Target position records
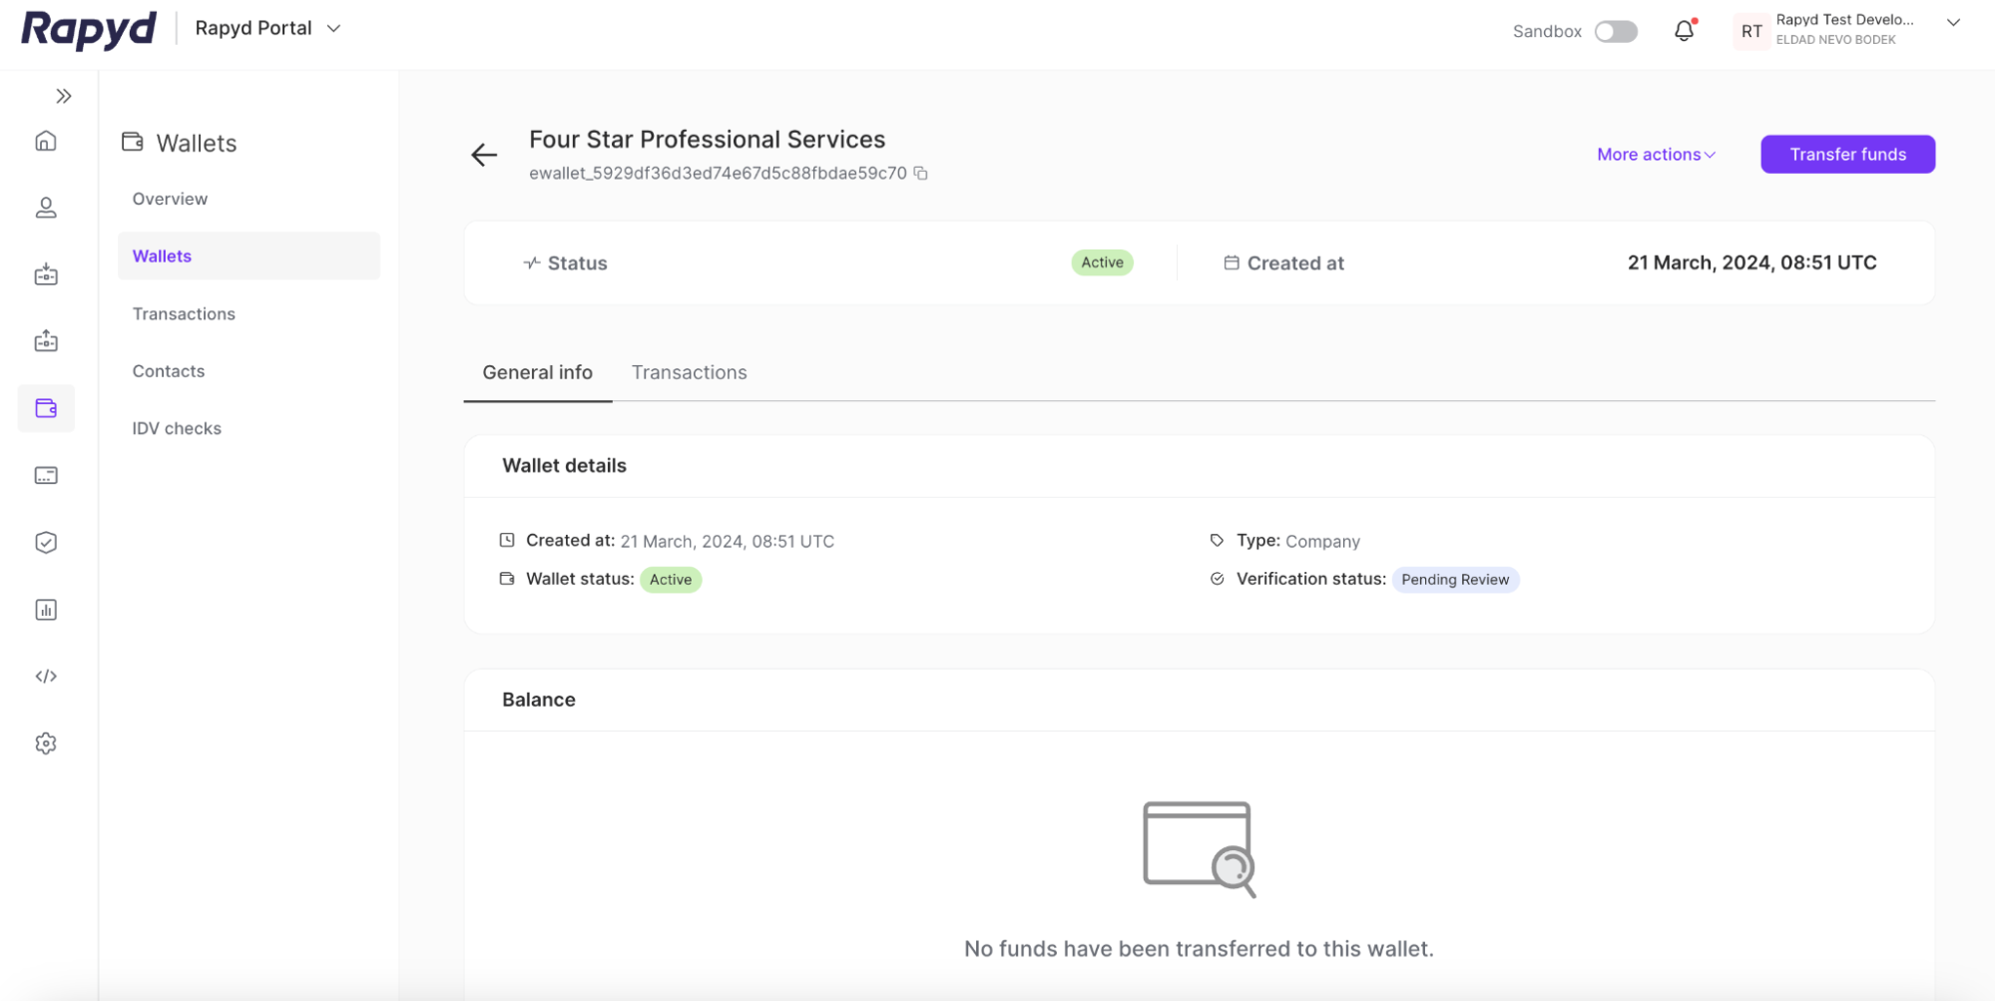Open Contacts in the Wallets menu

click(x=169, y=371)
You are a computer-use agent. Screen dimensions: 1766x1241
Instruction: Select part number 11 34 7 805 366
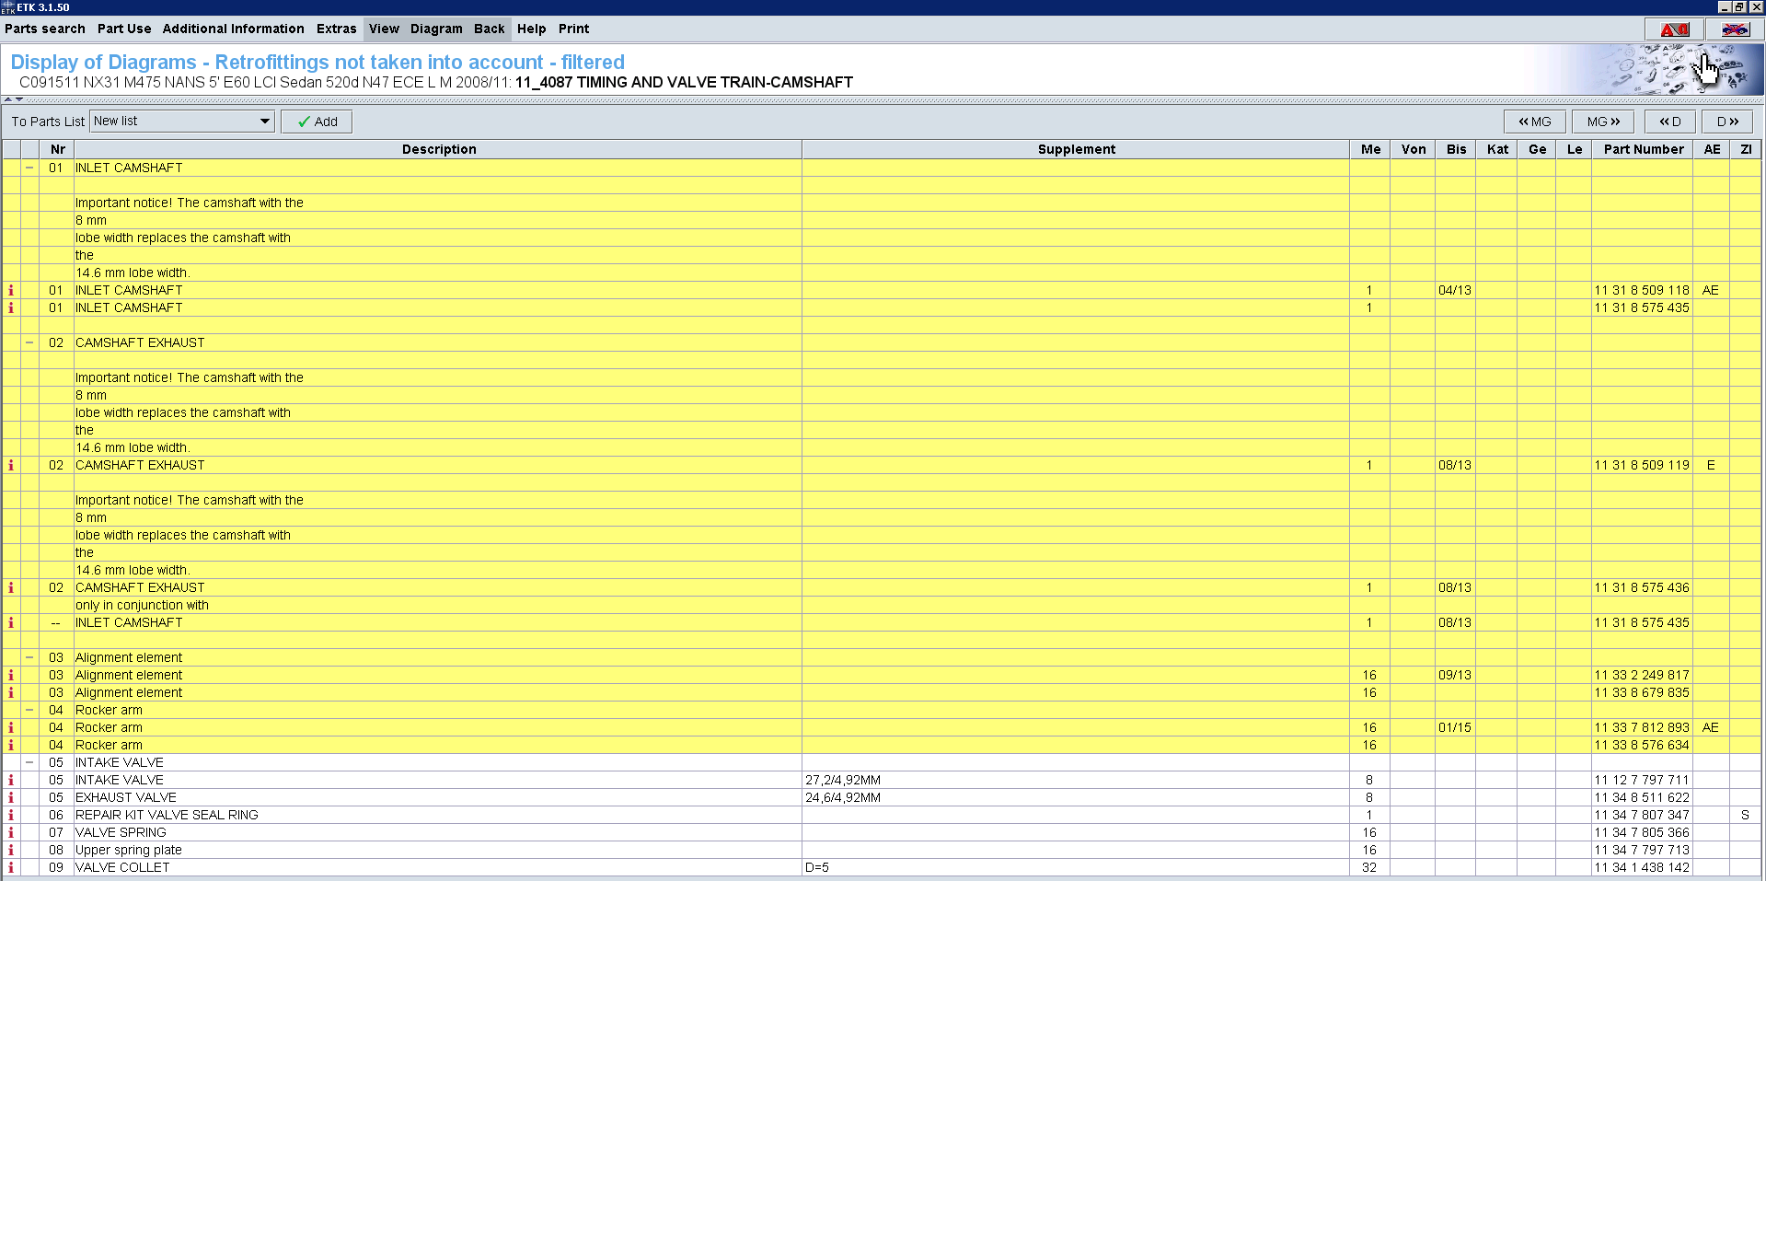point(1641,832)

Problem
Copy out every line of the records above character for character, leaving out the pictures.

Result
Open Contacts in the Wallets menu

click(x=169, y=371)
You are a computer-use agent. Screen dimensions: 1766x1241
Instruction: Select part number 11 34 7 805 366
point(1641,832)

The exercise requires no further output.